OPDRACHTEN:
a. Beoordeel of de volgende uitspraken kloppen met de tekst over de Silberpfeile: (i) de collectie van Mercedes-Benz Classic telt meer dan duizend klassiekers; (ii) de tentoonstelling van 2018 toont auto's uit de jaren dertig; (iii) de zeven auto's waren al eerder samen in het buitenland te zien. Antwoord per uitspraak met ja of nee en citeer letterlijk de woorden uit de tekst die de doorslag geven.
b. Pak de tekst over de Silberpfeile op na de laatste zin en schrijf hem verder.

DOCUMENTTEKST:
╭──

Silberpfeile
jaren '50
Den Haag (NL)
●
Tijdelijke expositie in Louwman Museum
●
Mercedes-Benz racelegenden
●
Beroemde Uhlenhaut-coupé
●
Oudste nog bestaande 300SL
●
Unieke racewagentransporter
juli 2018
Topstukken van een korte indrukwekkende carrière
Ruim vijf jaar
geleden stond de grote hal
van het Haagse Louwman Museum in het teken van de Silberpfeile, de beroemde
racewagens van Mercedes-Benz uit de jaren dertig. In de zomer van 2018 is er
opnieuw een unieke tentoonstelling rond dit thema,
dit keer met auto's uit de eerste helft van de jaren vijftig. Zeven auto's op
een rij. Stuk voor stuk bijzonder, waardevol en van grote historische betekenis.
Nooit eerder was dit zevental met elkaar in het buitenland te zien. De
expositie is een mooie aanleiding nog eens in de historie te duiken.
 |
Apetrots zijn ze, museumeigenaar Evert Louwman en -directeur Ronald Kooyman. Ze
zijn erin geslaagd om voor een tijdelijke expositie in de zomermaanden enkele
pronkstukken uit de collectie van Mercedes-Benz Classic naar Nederland te halen.
Die collectie telt meer dan duizend
klassiekers, in de buurt van Stuttgart ondergebracht op tien geheime locaties. Allemaal
zijn ze mooi, maar sommige behoren tot de wereldtop. Die in Den
Haag vallen in die laatste categorie. Dat zegt iets over het vertrouwen dat het
museum geniet. Zonder aarzeling is één van
's werelds meest kostbare auto's uitgeleend. Kenners fluisteren een waarde van
vele tientallen miljoenen. Een handige veilingmeester zou er volgens sommigen
wel honderd miljoen uit weten te
slepen. Die bedragen zijn gebaseerd op de opbrengsten van andere beroemde auto’s. Of het echt zo is, zullen we vooralsnog niet te weten
komen. Het is pas zeker als zo’n auto wordt verkocht en dat gebeurt niet.
De waarde is maar gedeeltelijk in geld uit te drukken, net zoals dat geldt voor
de Nachtwacht of de Mona Lisa. Het is ook niet belangrijk. Het prijskaartje
bepaalt niet hoe imposant ze zijn. Het zijn de uitstraling en de historie die
tellen.
 |
Silberpfeile
Waarom zijn de auto’s zo waardevol en bijzonder? Voor het antwoord moet je terug
naar begin jaren vijftig. Mercedes-Benz speelt een prominente rol bij de
ontwikkeling van de autorensport na de Tweede Wereldoorlog. In die jaren wordt
het fundament gelegd voor de Formule 1 en de langeafstandraces. Mercedes-Benz
pakt de draad van voor de oorlog weer op. Met hun zilverkleurige racewagens
maakten ze toen furore op de internationale racecircuits, net als concurrent
Auto Union stevig financieel ondersteund door de nazi-top. De Silberpfeile,
in het Engels Silver Arrows, werden gevreesd door de concurrentie. Een
aantal van die meesterwerken der techniek stond een paar jaar geleden in de hal
van het Louwman Museum. Kennelijk zijn ze netjes teruggebracht en vonden de
Duitsers het prima om opnieuw een paar klassiekers naar Den Haag te
transporteren.

╰──

[Gegevensinvoer]

╭──

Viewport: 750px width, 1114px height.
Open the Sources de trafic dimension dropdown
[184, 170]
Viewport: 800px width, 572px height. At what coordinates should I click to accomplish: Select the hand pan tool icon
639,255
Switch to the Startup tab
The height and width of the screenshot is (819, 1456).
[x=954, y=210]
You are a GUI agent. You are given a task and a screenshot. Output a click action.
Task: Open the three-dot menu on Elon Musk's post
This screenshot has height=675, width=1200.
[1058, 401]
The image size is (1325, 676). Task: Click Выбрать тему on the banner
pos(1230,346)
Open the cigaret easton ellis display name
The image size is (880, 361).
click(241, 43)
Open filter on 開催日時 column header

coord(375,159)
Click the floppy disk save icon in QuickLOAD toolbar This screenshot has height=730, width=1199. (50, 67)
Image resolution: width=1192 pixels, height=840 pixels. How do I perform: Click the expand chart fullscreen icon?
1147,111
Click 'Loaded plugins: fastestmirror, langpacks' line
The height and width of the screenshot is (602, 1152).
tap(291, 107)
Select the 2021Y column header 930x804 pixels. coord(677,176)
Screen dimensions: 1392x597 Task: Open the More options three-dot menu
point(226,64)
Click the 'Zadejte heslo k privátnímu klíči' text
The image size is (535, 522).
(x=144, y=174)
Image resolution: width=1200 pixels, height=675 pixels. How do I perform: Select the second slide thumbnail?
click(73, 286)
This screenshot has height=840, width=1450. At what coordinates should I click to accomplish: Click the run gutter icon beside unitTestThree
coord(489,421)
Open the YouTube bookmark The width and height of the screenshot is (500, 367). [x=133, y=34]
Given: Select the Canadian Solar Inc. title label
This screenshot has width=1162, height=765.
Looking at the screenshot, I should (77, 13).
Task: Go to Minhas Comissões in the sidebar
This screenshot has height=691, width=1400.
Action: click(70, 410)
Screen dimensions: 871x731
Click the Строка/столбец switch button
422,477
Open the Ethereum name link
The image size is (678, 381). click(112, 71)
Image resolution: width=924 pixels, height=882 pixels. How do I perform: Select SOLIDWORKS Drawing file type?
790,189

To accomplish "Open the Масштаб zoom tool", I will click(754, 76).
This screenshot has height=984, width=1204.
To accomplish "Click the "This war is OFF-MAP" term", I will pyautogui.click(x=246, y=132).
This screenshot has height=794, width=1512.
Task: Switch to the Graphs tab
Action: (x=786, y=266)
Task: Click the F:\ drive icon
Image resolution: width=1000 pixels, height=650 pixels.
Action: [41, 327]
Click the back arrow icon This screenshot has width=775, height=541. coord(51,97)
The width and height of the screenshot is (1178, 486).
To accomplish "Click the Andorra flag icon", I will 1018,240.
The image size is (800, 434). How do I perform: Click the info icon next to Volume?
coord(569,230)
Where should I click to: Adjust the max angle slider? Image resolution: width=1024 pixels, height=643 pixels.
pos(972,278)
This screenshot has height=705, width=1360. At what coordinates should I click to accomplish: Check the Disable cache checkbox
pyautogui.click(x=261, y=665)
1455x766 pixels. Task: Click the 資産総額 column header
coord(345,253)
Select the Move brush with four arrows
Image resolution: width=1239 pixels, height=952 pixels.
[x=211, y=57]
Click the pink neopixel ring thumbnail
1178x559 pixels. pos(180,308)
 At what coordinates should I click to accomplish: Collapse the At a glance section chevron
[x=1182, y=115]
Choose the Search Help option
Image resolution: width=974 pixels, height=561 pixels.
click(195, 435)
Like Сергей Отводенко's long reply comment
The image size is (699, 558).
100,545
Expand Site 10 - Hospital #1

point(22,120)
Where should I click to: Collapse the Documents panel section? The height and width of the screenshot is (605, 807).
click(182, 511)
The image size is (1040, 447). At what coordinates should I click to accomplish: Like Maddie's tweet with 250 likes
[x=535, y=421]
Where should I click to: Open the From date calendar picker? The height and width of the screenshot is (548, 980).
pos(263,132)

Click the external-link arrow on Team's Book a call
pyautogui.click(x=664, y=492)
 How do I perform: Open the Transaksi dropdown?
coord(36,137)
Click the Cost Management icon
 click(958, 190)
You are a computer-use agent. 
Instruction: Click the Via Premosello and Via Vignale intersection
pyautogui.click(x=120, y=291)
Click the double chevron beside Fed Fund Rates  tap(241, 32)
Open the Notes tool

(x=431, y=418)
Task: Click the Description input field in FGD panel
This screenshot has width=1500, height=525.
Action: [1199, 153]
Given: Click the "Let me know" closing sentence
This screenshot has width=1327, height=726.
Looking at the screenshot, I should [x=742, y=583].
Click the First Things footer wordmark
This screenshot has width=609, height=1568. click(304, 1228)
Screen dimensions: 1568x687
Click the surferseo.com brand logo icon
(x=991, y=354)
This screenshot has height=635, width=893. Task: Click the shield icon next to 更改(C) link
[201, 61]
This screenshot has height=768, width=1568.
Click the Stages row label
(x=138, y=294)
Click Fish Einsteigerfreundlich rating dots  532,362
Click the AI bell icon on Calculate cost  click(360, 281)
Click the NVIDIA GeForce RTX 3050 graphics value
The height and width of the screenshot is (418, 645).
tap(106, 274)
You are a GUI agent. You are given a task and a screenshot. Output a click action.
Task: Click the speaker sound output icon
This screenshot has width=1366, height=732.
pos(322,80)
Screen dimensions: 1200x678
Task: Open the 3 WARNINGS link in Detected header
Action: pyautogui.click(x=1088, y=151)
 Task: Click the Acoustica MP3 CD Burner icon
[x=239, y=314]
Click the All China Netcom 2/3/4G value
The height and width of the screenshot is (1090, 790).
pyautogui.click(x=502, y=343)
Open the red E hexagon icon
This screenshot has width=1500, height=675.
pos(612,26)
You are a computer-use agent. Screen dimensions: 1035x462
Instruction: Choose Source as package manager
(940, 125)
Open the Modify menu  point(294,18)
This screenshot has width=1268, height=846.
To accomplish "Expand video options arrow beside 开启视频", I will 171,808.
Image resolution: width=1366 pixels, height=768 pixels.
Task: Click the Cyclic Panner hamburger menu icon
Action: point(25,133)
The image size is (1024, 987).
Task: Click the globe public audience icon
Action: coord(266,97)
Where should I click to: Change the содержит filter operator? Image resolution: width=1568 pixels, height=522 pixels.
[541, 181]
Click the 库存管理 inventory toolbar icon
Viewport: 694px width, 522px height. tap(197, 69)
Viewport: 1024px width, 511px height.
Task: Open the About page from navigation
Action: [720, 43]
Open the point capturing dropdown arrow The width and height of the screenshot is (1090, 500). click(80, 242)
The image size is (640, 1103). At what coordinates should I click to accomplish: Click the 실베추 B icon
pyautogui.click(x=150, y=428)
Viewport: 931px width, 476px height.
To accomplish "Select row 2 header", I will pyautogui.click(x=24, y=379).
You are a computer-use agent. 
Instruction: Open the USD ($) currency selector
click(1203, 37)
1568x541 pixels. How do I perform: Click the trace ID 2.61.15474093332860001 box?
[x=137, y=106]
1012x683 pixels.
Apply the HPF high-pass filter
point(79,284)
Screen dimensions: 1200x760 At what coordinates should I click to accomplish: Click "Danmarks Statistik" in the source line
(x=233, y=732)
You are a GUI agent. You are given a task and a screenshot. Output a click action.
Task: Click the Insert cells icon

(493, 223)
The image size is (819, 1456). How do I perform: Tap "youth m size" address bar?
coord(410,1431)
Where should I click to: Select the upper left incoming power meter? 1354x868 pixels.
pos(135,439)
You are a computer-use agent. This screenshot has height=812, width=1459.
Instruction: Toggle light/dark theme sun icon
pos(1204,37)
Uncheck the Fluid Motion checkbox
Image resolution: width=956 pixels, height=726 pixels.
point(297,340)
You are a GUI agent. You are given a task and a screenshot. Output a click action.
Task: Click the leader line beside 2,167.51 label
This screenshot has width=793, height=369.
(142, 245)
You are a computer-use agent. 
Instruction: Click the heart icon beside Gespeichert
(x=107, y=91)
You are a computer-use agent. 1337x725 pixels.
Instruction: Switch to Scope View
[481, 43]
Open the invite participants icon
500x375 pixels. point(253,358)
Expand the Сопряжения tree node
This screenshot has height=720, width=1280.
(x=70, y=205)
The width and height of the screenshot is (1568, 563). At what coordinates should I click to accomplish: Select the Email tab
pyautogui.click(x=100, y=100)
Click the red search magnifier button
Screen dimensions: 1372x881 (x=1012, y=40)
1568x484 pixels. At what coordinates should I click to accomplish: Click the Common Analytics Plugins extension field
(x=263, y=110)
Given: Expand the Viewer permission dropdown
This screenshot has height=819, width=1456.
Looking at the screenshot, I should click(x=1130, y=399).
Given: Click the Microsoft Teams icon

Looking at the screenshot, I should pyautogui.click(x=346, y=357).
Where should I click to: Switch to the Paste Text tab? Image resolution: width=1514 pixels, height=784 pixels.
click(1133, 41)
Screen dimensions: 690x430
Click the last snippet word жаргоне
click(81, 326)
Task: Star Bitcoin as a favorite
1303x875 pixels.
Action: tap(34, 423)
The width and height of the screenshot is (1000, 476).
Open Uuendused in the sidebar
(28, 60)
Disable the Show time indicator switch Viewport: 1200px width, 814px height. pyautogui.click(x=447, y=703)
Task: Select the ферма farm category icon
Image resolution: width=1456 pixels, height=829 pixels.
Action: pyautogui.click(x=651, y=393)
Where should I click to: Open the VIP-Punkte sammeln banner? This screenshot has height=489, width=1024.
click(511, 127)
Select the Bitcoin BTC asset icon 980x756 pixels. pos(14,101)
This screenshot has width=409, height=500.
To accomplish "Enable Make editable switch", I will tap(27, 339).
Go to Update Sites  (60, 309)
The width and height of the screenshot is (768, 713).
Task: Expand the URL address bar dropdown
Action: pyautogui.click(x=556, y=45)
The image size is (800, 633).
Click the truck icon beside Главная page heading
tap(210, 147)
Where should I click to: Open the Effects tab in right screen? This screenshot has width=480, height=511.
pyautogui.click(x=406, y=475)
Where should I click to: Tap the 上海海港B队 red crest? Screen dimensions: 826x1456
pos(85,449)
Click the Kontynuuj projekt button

╰──

ANTWOORDEN PER OPDRACHT:
a.
(i) Ja: "Die collectie telt meer dan duizend klassiekers"
(ii) Nee: "dit keer met auto's uit de eerste helft van de jaren vijftig"
(iii) Nee: "Nooit eerder was dit zevental met elkaar in het buitenland te zien."

b.
Slechts vier seizoenen duurt de racehistorie van Mercedes-Benz in de jaren vijftig,
van 1952 tot en met 1955. Aan het eind van dat laatste jaar laat het merk weten de
racewereld de rug toe te keren. Alle aandacht gaat voortaan uit naar normale
productiemodellen. Het verhaal doet de ronde dat die beslissing is ingegeven
door het grote ongeluk tijdens de 24 uur van Le Mans in 1955, waarbij een
Mercedes verongelukte, brokstukken in het publiek terecht kwamen en de auto
zorgde voor een grote brand. Meer dan tachtig mensen in het publiek vonden de
dood, 120 raakten gewond. Beelden van het ongeval zijn afgrijselijk.
Volgens de fabriek was het besluit tot stopzetting van de raceactiviteiten
al genomen vóór het fatale ongeluk. Feit is, dat het vervolgens dertig
jaar duurt voordat het Duitse prestigemerk zich weer gaat roeren in de
racewereld. Bij de opening van de expositie hint directeur Ronald Kooyman op een
derde expositie over enkele jaren: Silver Arrows part Three, 1985 en daarna. Zo
ver is het echter nog niet.
 |
SL
Terug naar nu, of beter: naar 1952. Mercedes-Benz meldt zich als actieve
deelnemer aan de autosport. De basis vormt de beschikbare techniek van de luxe
limousine 300 (de Adenauer-Mercedes), zoals het chassis, de assen en de zescilinder motor met een
vermogen van 170 pk en een inhoud van drie liter. Daaromheen wordt een gladde
aluminium/magnesium-carrosserie gemaakt, rond een sterk en torsiebestendig buizenraamwerk.
Die bouwwijze is voor een open racewagen niet zo'n probleem, maar voor een
gesloten versie wel. Gewone deuren zijn niet mogelijk. De
oplossing zijn tot in het dak omhoog klappende ruiten. De openingen blijken al
gauw onhandig klein en worden groter gemaakt. De beroemde vleugeldeur is geboren
en vindt zijn weg al gauw naar de sportwagens die bedoeld zijn voor gebruik
buiten de circuits. De 300SL (Super Leicht) wordt een begrip.
De auto vooraan op het podium in het museum is de tweede die ooit is gemaakt en de
oudste die nog bestaat. Het is de vaandeldrager van een succesteam. Vanaf het
begin maakt de 300SL indruk. Mercedes sluit de eerste race met de auto, de Mille
Miglia, de duizend mijl van Italië, af met een tweede plaats, na een Ferrari
250. Ook de vierde plaats is voor een SL. Bij de Grand Prix van Zwitserland in
hetzelfde jaar is er een eerste plaats. De 24-uursrace van Le Mans wordt een
dubbele overwinning, net als de Mexicaanse Panamericana. De concurrentie kan
letterlijk en figuurlijk niet om Mercedes-Benz heen.
Bij de auto’s in het
museum staan monitoren met foto’s en films van de verschillende races.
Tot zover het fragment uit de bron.